柳下毅一郎の皆殺し映画通信

『3D彼女 リアルガール』 まごうことなき青空映画、いまどきの少女漫画の特徴というか欠点がそのまま映画に結実 (柳下毅一郎)

 

公式サイトより

3D彼女 リアルガール

監督 英勉
原作 那波マオ
脚本 高野水登、英勉
撮影 小松高志
音楽 横山克
主題歌 西野カナ
出演 中条あやみ、佐野勇斗、清水尋也、恒松祐里、上白石萌歌、ゆうたろう、三浦貴大、神田沙也加、濱田マリ、竹内力

 

face 那波マオ原作の同名コミックの映画化で、学校一の美少女・五十嵐色葉がある日いきなり2次元をこよなく愛する超オタク・つっつんこと筒井光に告白するところからはじまるラブコメディ……というわけでまごうことなき青空映画、いまどきの少女漫画の特徴というか欠点がそのまま映画に結実してしまっている。つまり物語の弱さ、というか迷走っぷりである。「学園の女王様がオタクに告白する」という出落ちでほぼ終わっており、そのあとの展開が何も考えられていないのだが、監督は『貞子3D』などでおなじみ雑な映画ならおまかせの英勉ということで、ますますそこらへんには期待できず……

 

 

さて、天下無敵のアニメオタクである筒井光(佐野勇斗)、学校では同じくアニオタでなぜか猫耳をつけている伊東悠人(ゆうたろう)くらいしか話し相手がいないぼっちライフをおくっている。

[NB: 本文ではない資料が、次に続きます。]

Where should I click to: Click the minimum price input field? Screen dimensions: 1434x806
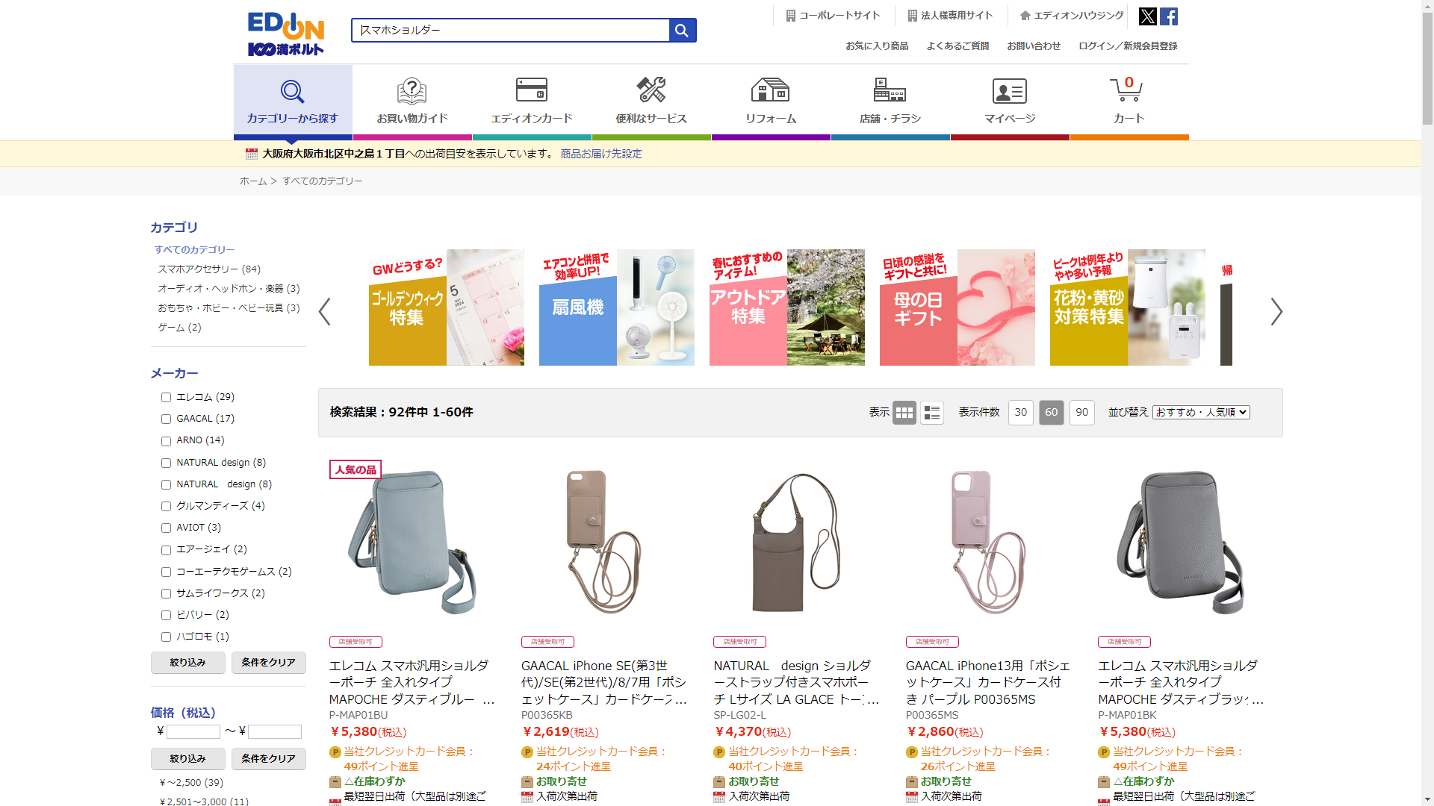click(193, 731)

ところがある日その身が急変、学園一の美少女で憧れの的、スクールカースト的にも最上位の五十嵐色葉(中条あゆみ)がいきなり「つきあってください」と告白してきたのである。「イジメか何かか!?」と動揺するつっつん=筒井だが、実はその三日前、色葉が本屋で万引きと間違えられそうになった(しかしそもそも万引き容疑って、あくまでもレジを通過して払わなかったときに声をかけるはずで、レジが一箇所しかないジュンク堂店内で声かけられないだろ、とどうでもいいひとりツッコミ)のを、たまたま居合わせて粘着質に彼女の行動をチェックしていたつっつんが「万引きじゃないです!」と証言して助けてくれたからだというのだが、そう説明されても全然納得行かないよね! まあそんな感じで強引に卑屈でコミュ障なオタクが気になったということで「つきあって!」と告白。よくわからないままつきあうことになると、「じゃあ、半年間よろしくね!」

以下「送り迎え」とか「一緒にランチ」とか色葉から与えられるミッションを必死の思いでクリアしていくつっつん。つっつん本人は一人パニクってるのだが、別になんのトラブルもなくいい思いをしているだけ。唯一のピンチらしいピンチは「おまえみたいなオタク野郎は色葉にふさわしくない」と俺様イケメンミツヤ(清水尋也)にからまれるくらいだが、これも色葉がミツヤをワンパンKOしておしまい。最初から最後まで美人で強くてかしこくて性格もいい色葉が全部処理してくれ、アニメ趣味も全然許容してくれるうえに「つっつんは優しい」とか言って勝手に惚れこんでくれるんだからまあ自堕落にもほどがある。

なお、つっつんには二次元の恋人「魔法少女えぞみち」(cv神田沙也加)がおり、アニメ世界から飛び出してやたらとツッコミを入れてくるのだが……いやぼくは残念ながらそっちの世界にはうといので、ひょっとして萌えキャラ好きならこれでもおもしろいと思うのかもしれない、その蓋然性があることは否定しないけれど、まあ常識的に考えてcv:神田沙也加の萌えキャラが出てきて喜ぶアニオタはほとんどいなかろう。アニメファンでも何でもない人が「こんなもんでよかんべイズム」を発揮した結果と思われる。